#### PROVIDED TEXT:
☆ ☆ ☆ ☆

# launch control



## rocklizzard91 (Dec 18, 2007)

*megasquirt: launch control/flat shift, fans and shift light*

how do i add launch control/flat shift, fans and shift light to my MS-I v3.0?
i would like to know what i need to do to the board. and how to wire it all up http://****************.com/smile/emthup.gif








thanks!
also not sure hwo to work the fans and shift light in megatune or tuner studio. (ive got the launch control and flat shift i think)



_Modified by rocklizzard91 at 1:48 AM 1-24-2010_


----------



## jmaddocks (Jan 31, 2004)

*Re: megasquirt: launch control/flat shift, fans and shift light (rocklizzard91)*

Everything you need to know is here. You should be able to find all the circuit components at Radio Shack, mount them on a breadboard, and put the breadboard in its own enclosure or as a daughterboard inside your ECU. 
I just installed shift lights (one green LED for the lower limit and a really bright yellow one for the upper limit) on my A-piller gauge cluster last weekend. They work great. I put the PCB (breadboard, actually) in its own enclosure with MS pin 10, MS pin 11, and ground as inputs and the two LED negatives as outputs. I'm running v2.2, so your inputs and MS PCB mods will be different. 
Working on launch control this weekend. The circuit's a little simpler, so I'm putting everything as a daughterboard inside the ECU with the clutch pedal switch (switch to ground) as an input. Also recently got everything running with Megatunix. I'm pretty excited in a geeky sort of way.


----------



## rocklizzard91 (Dec 18, 2007)

☆ ☆ ☆ ☆

#### PROVIDED DATA:
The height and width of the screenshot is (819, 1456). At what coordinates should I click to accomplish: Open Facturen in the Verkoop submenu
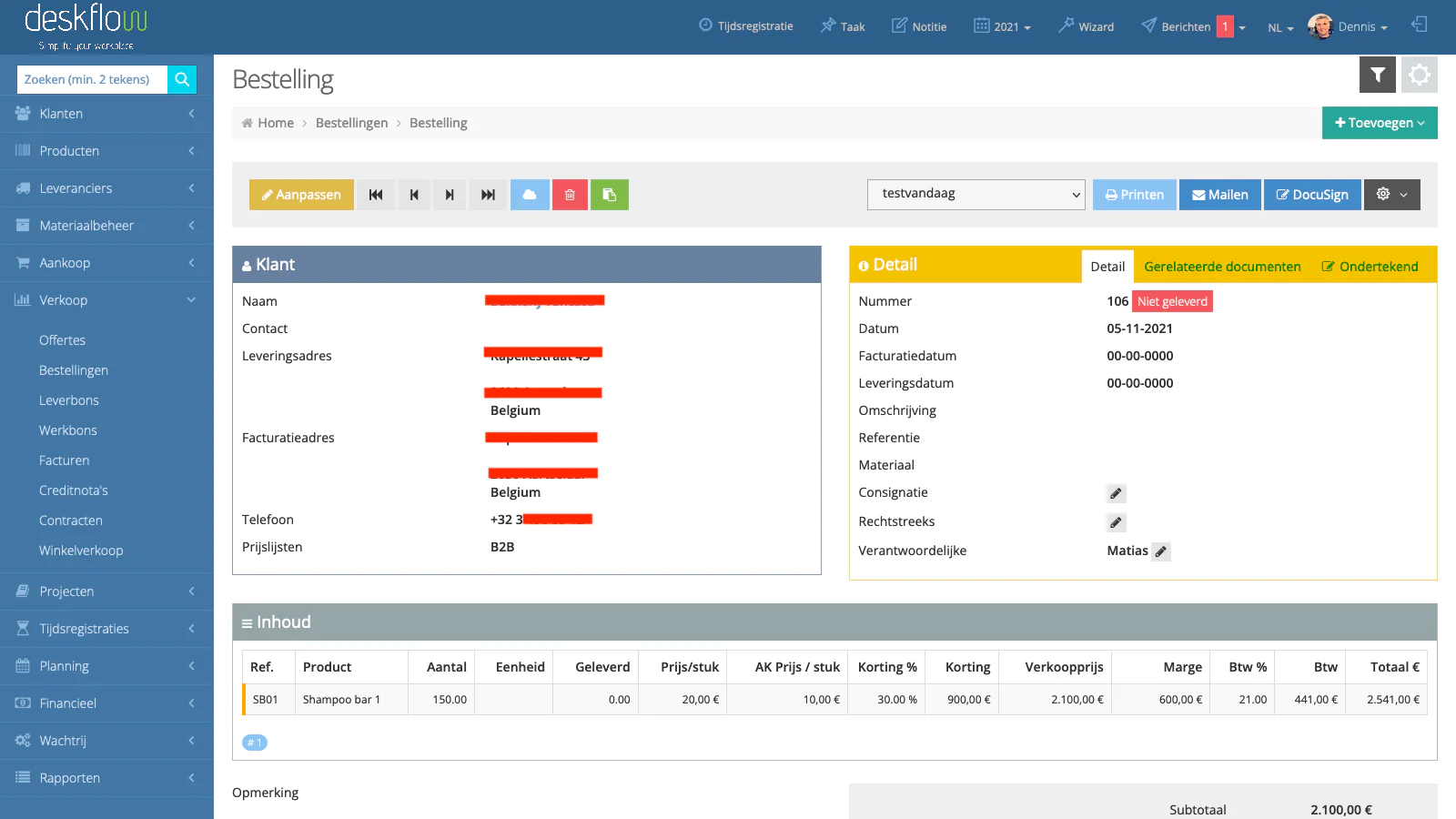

☆ ☆ ☆ ☆

#### TASK INSTRUCTIONS:
A) In the launch control thread, which features does the opening post ask how to add to the MS-I v3.0?
B) Answer these questions about the launch control thread:
(i) What color is the LED that jmaddocks uses for the lower limit?
(ii) Which version is jmaddocks running?
(iii) What input will the launch control daughterboard inside the ECU use?
C) Can you reproduce the launch control thread verbatim from "Everything you need" to "inside your ECU."?
The material has no connection to the launch control thread.

#### SOLUTIONS:
A)
- Launch control
- Flat shift
- Fans
- Shift light

B)
(i) Green
(ii) v2.2
(iii) The clutch pedal switch (switch to ground)

C)
Everything you need to know is here. You should be able to find all the circuit components at Radio Shack, mount them on a breadboard, and put the breadboard in its own enclosure or as a daughterboard inside your ECU.